I’m working on a dungeon crawl and so far I have sort of procedural dungeons, here’s the basics:
- import models from Cinema4D - these are similar to morrowind/oblivion dungeon tiles
- add entrance and exit(s) in Unity - basically non-rendering spheres placed in the middle of the portal, oriented with the x-axis pointing in the direction of the portal (so for the entrance pointing into the room, for the exit, the x axis points out of the room)
- oh also these room pieces all start around 0,0,0 - and all face into the x-axis (except for the caps)
So using this I can make a long, snake like dungeon. Basically it chooses a random piece, aligns the new piece to the exit transform of the preceeding room (remember they’re all aligned the same, using 0,0,0). This part works great - I could have an exit at any angle/location (so far the portals are the same size). So downward corridors are no problem, I can also have multiple exits, though I haven’t coded for this yet.
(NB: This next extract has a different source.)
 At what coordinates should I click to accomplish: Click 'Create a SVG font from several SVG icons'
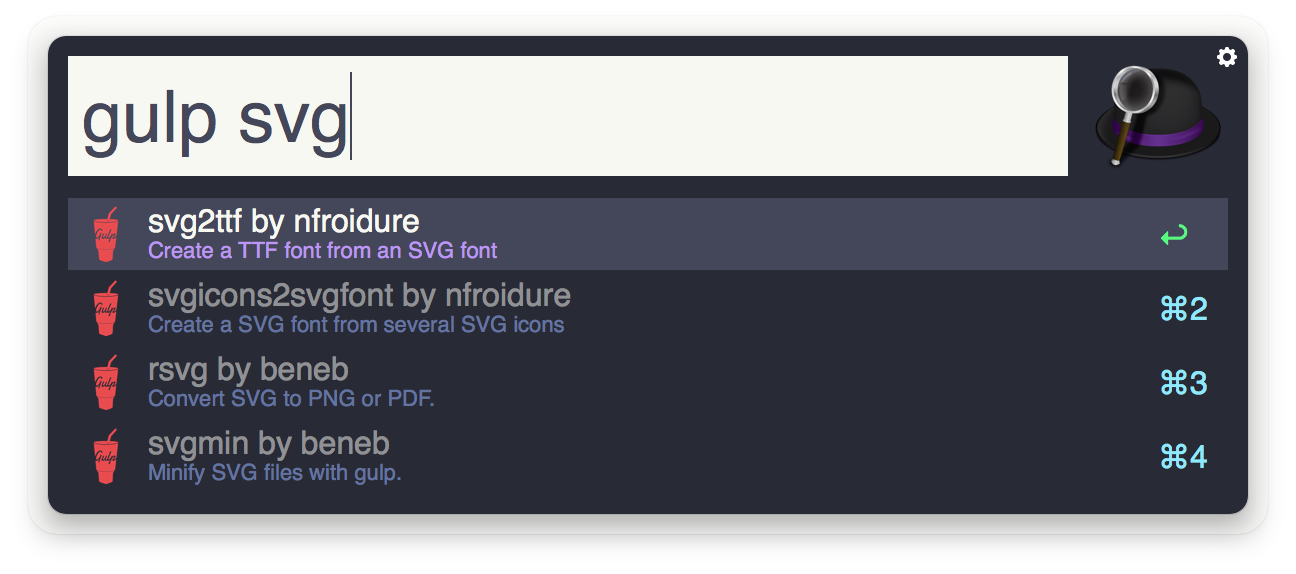point(356,324)
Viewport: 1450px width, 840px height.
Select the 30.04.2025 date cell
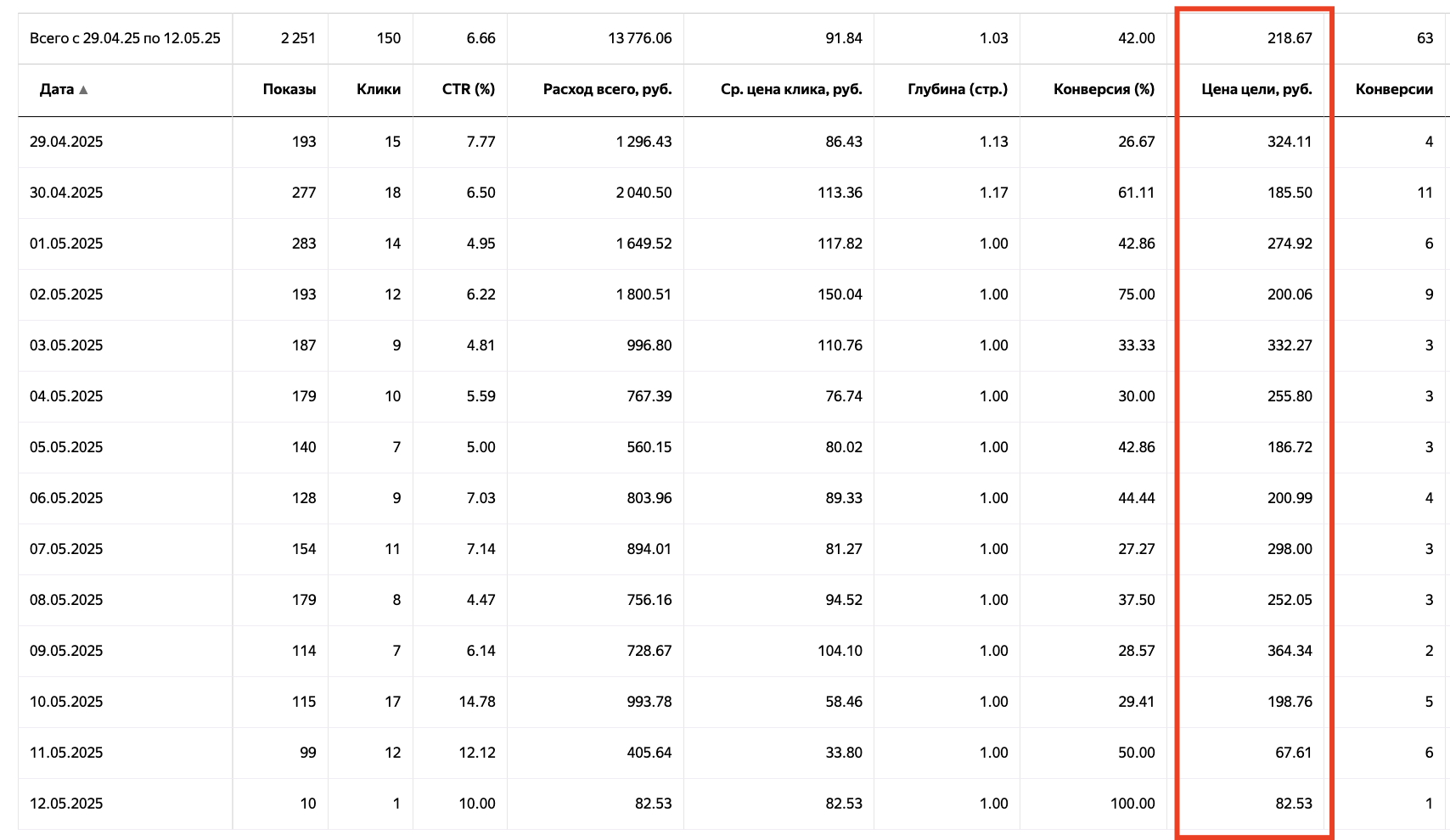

Also I’ve started adding a few details, in this case, I have lights (little glowing crystals, with a light attached and my torch script for flickering). Now this might be a bit backwards, but for some things it will work: I place lights in every possible place I want them in each dungeon tile. Then there’s a despawn script that gives it a 1 in x chance to despawn on Awake. So any given room could have no lights (most likely), or multiple lights, including rare cases of larger lights. I can extend this to other details. Also I’ll create random spawn stuff as well.
So obviously there’s lots of work, but I can add in the multiple exit code, and basically add unused exits to a stack (the code currently caps the last room when maximum number of rooms is hit).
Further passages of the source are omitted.